# What is expected:
Output the entries below without any alteration.

------ Provided data ------

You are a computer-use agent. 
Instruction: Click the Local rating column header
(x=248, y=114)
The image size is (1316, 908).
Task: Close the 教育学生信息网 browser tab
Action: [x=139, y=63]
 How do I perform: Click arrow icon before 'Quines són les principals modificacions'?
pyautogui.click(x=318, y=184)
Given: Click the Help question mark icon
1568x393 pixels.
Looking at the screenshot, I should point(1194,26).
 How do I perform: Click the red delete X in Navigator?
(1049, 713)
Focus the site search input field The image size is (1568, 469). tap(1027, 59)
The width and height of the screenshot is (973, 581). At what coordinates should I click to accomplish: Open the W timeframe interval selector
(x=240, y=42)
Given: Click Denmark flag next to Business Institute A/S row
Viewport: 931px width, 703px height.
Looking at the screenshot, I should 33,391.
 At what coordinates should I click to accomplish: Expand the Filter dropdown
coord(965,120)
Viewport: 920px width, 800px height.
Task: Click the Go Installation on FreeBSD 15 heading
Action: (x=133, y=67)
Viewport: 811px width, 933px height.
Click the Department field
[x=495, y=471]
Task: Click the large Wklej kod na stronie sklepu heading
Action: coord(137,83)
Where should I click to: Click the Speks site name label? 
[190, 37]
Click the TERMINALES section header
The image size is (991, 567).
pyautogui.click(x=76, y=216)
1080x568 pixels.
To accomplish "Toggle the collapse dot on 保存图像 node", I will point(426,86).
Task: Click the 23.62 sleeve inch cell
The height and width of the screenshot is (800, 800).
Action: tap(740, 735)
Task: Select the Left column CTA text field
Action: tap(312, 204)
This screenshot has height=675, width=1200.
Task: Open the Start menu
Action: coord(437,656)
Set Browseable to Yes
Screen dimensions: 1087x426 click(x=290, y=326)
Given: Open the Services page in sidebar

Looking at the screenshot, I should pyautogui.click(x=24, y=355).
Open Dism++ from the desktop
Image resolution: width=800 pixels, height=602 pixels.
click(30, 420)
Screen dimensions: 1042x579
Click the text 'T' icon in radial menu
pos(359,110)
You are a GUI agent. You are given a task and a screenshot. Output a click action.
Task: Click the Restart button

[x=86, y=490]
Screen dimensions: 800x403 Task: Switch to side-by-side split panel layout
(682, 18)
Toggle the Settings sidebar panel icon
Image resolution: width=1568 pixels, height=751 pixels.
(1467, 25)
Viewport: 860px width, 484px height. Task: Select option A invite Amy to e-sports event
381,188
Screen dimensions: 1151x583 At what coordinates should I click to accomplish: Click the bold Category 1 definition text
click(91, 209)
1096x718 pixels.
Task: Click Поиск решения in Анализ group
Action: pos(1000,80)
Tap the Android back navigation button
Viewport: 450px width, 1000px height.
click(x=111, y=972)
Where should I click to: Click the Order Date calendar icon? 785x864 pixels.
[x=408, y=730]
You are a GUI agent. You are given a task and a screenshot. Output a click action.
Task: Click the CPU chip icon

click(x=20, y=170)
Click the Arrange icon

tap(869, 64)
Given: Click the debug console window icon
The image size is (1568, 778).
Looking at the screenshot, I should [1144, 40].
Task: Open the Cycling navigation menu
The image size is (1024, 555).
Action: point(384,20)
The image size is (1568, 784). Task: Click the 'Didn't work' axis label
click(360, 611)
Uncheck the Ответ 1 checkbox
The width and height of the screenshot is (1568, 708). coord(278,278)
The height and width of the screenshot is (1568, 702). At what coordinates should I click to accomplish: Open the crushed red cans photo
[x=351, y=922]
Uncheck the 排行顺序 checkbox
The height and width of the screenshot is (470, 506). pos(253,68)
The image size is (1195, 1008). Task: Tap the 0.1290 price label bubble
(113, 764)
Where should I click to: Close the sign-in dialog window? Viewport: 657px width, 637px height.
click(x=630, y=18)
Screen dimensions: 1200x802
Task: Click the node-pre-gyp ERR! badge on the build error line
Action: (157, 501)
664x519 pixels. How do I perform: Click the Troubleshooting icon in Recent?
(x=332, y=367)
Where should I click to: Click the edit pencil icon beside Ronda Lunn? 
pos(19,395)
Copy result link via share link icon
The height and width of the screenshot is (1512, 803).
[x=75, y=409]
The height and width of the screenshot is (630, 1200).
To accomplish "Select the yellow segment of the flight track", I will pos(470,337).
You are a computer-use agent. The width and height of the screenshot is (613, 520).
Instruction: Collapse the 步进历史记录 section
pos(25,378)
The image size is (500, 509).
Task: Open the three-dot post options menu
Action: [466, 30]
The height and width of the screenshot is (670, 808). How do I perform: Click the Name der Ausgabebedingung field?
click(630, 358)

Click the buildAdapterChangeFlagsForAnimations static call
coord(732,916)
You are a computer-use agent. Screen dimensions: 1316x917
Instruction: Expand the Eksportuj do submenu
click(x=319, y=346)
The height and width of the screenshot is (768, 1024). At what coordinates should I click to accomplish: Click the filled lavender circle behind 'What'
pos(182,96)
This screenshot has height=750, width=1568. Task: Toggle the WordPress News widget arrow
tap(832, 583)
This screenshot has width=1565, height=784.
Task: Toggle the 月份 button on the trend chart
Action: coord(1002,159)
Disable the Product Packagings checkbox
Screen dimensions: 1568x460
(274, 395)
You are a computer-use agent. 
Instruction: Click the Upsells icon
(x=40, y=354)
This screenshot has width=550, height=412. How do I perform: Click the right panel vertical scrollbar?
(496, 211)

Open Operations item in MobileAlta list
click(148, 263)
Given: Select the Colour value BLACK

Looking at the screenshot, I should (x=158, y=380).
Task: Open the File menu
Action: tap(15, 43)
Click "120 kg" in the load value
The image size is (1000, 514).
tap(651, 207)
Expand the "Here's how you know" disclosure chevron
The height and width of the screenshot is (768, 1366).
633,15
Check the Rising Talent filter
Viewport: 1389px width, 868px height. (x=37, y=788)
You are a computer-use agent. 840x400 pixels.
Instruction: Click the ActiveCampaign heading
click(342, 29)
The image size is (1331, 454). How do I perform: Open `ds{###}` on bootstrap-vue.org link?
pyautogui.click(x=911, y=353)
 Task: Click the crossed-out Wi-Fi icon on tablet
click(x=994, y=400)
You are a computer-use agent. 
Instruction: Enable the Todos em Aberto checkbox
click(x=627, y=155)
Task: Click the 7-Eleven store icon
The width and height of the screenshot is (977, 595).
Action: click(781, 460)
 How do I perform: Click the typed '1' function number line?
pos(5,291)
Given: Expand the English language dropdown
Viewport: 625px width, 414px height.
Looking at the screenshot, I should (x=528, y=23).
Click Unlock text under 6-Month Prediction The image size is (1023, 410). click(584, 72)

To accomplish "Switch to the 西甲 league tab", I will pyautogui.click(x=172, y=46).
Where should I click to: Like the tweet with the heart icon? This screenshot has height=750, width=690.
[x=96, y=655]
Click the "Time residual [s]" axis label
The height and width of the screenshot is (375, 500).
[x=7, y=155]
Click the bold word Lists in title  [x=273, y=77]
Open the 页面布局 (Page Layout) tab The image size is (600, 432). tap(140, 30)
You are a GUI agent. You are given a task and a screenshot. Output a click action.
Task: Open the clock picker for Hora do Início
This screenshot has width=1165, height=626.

------

# Output for this exercise:
You are a computer-use agent. 
Instruction: Click the Local rating column header
(x=248, y=114)
The image size is (1316, 908).
Task: Close the 教育学生信息网 browser tab
Action: [x=139, y=63]
 How do I perform: Click arrow icon before 'Quines són les principals modificacions'?
pyautogui.click(x=318, y=184)
Given: Click the Help question mark icon
1568x393 pixels.
Looking at the screenshot, I should point(1194,26).
 How do I perform: Click the red delete X in Navigator?
(1049, 713)
Focus the site search input field The image size is (1568, 469). tap(1027, 59)
The width and height of the screenshot is (973, 581). At what coordinates should I click to accomplish: Open the W timeframe interval selector
(x=240, y=42)
Given: Click Denmark flag next to Business Institute A/S row
Viewport: 931px width, 703px height.
Looking at the screenshot, I should 33,391.
 At what coordinates should I click to accomplish: Expand the Filter dropdown
coord(965,120)
Viewport: 920px width, 800px height.
Task: Click the Go Installation on FreeBSD 15 heading
Action: (x=133, y=67)
Viewport: 811px width, 933px height.
Click the Department field
[x=495, y=471]
Task: Click the large Wklej kod na stronie sklepu heading
Action: coord(137,83)
Where should I click to: Click the Speks site name label? 
[190, 37]
Click the TERMINALES section header
The image size is (991, 567).
pyautogui.click(x=76, y=216)
1080x568 pixels.
To accomplish "Toggle the collapse dot on 保存图像 node", I will point(426,86).
Task: Click the 23.62 sleeve inch cell
The height and width of the screenshot is (800, 800).
Action: tap(740, 735)
Task: Select the Left column CTA text field
Action: tap(312, 204)
This screenshot has height=675, width=1200.
Task: Open the Start menu
Action: coord(437,656)
Set Browseable to Yes
Screen dimensions: 1087x426 click(x=290, y=326)
Given: Open the Services page in sidebar

Looking at the screenshot, I should pyautogui.click(x=24, y=355).
Open Dism++ from the desktop
Image resolution: width=800 pixels, height=602 pixels.
click(30, 420)
Screen dimensions: 1042x579
Click the text 'T' icon in radial menu
pos(359,110)
You are a GUI agent. You are given a task and a screenshot. Output a click action.
Task: Click the Restart button

[x=86, y=490]
Screen dimensions: 800x403 Task: Switch to side-by-side split panel layout
(682, 18)
Toggle the Settings sidebar panel icon
Image resolution: width=1568 pixels, height=751 pixels.
(1467, 25)
Viewport: 860px width, 484px height. Task: Select option A invite Amy to e-sports event
381,188
Screen dimensions: 1151x583 At what coordinates should I click to accomplish: Click the bold Category 1 definition text
click(91, 209)
1096x718 pixels.
Task: Click Поиск решения in Анализ group
Action: pos(1000,80)
Tap the Android back navigation button
Viewport: 450px width, 1000px height.
click(x=111, y=972)
Where should I click to: Click the Order Date calendar icon? 785x864 pixels.
[x=408, y=730]
You are a GUI agent. You are given a task and a screenshot. Output a click action.
Task: Click the CPU chip icon

click(x=20, y=170)
Click the Arrange icon

tap(869, 64)
Given: Click the debug console window icon
The image size is (1568, 778).
Looking at the screenshot, I should [1144, 40].
Task: Open the Cycling navigation menu
The image size is (1024, 555).
Action: point(384,20)
The image size is (1568, 784). Task: Click the 'Didn't work' axis label
click(360, 611)
Uncheck the Ответ 1 checkbox
The width and height of the screenshot is (1568, 708). coord(278,278)
The height and width of the screenshot is (1568, 702). At what coordinates should I click to accomplish: Open the crushed red cans photo
[x=351, y=922]
Uncheck the 排行顺序 checkbox
The height and width of the screenshot is (470, 506). pos(253,68)
The image size is (1195, 1008). Task: Tap the 0.1290 price label bubble
(113, 764)
Where should I click to: Close the sign-in dialog window? Viewport: 657px width, 637px height.
click(x=630, y=18)
Screen dimensions: 1200x802
Task: Click the node-pre-gyp ERR! badge on the build error line
Action: (157, 501)
664x519 pixels. How do I perform: Click the Troubleshooting icon in Recent?
(x=332, y=367)
Where should I click to: Click the edit pencil icon beside Ronda Lunn? 
pos(19,395)
Copy result link via share link icon
The height and width of the screenshot is (1512, 803).
[x=75, y=409]
The height and width of the screenshot is (630, 1200).
To accomplish "Select the yellow segment of the flight track", I will pos(470,337).
You are a computer-use agent. The width and height of the screenshot is (613, 520).
Instruction: Collapse the 步进历史记录 section
pos(25,378)
The image size is (500, 509).
Task: Open the three-dot post options menu
Action: [466, 30]
The height and width of the screenshot is (670, 808). How do I perform: Click the Name der Ausgabebedingung field?
click(630, 358)

Click the buildAdapterChangeFlagsForAnimations static call
coord(732,916)
You are a computer-use agent. Screen dimensions: 1316x917
Instruction: Expand the Eksportuj do submenu
click(x=319, y=346)
The height and width of the screenshot is (768, 1024). At what coordinates should I click to accomplish: Click the filled lavender circle behind 'What'
pos(182,96)
This screenshot has height=750, width=1568. Task: Toggle the WordPress News widget arrow
tap(832, 583)
This screenshot has width=1565, height=784.
Task: Toggle the 月份 button on the trend chart
Action: coord(1002,159)
Disable the Product Packagings checkbox
Screen dimensions: 1568x460
(274, 395)
You are a computer-use agent. 
Instruction: Click the Upsells icon
(x=40, y=354)
This screenshot has width=550, height=412. How do I perform: Click the right panel vertical scrollbar?
(496, 211)

Open Operations item in MobileAlta list
click(148, 263)
Given: Select the Colour value BLACK

Looking at the screenshot, I should (x=158, y=380).
Task: Open the File menu
Action: tap(15, 43)
Click "120 kg" in the load value
The image size is (1000, 514).
tap(651, 207)
Expand the "Here's how you know" disclosure chevron
The height and width of the screenshot is (768, 1366).
633,15
Check the Rising Talent filter
Viewport: 1389px width, 868px height. (x=37, y=788)
You are a computer-use agent. 840x400 pixels.
Instruction: Click the ActiveCampaign heading
click(342, 29)
The image size is (1331, 454). How do I perform: Open `ds{###}` on bootstrap-vue.org link?
pyautogui.click(x=911, y=353)
 Task: Click the crossed-out Wi-Fi icon on tablet
click(x=994, y=400)
You are a computer-use agent. 
Instruction: Enable the Todos em Aberto checkbox
click(x=627, y=155)
Task: Click the 7-Eleven store icon
The width and height of the screenshot is (977, 595).
Action: click(781, 460)
 How do I perform: Click the typed '1' function number line?
pos(5,291)
Given: Expand the English language dropdown
Viewport: 625px width, 414px height.
Looking at the screenshot, I should (x=528, y=23).
Click Unlock text under 6-Month Prediction The image size is (1023, 410). click(584, 72)

To accomplish "Switch to the 西甲 league tab", I will pyautogui.click(x=172, y=46).
Where should I click to: Like the tweet with the heart icon? This screenshot has height=750, width=690.
[x=96, y=655]
Click the "Time residual [s]" axis label
The height and width of the screenshot is (375, 500).
[x=7, y=155]
Click the bold word Lists in title  [x=273, y=77]
Open the 页面布局 (Page Layout) tab The image size is (600, 432). tap(140, 30)
You are a GUI agent. You are given a task and a screenshot. Output a click action.
Task: Open the clock picker for Hora do Início
This screenshot has width=1165, height=626.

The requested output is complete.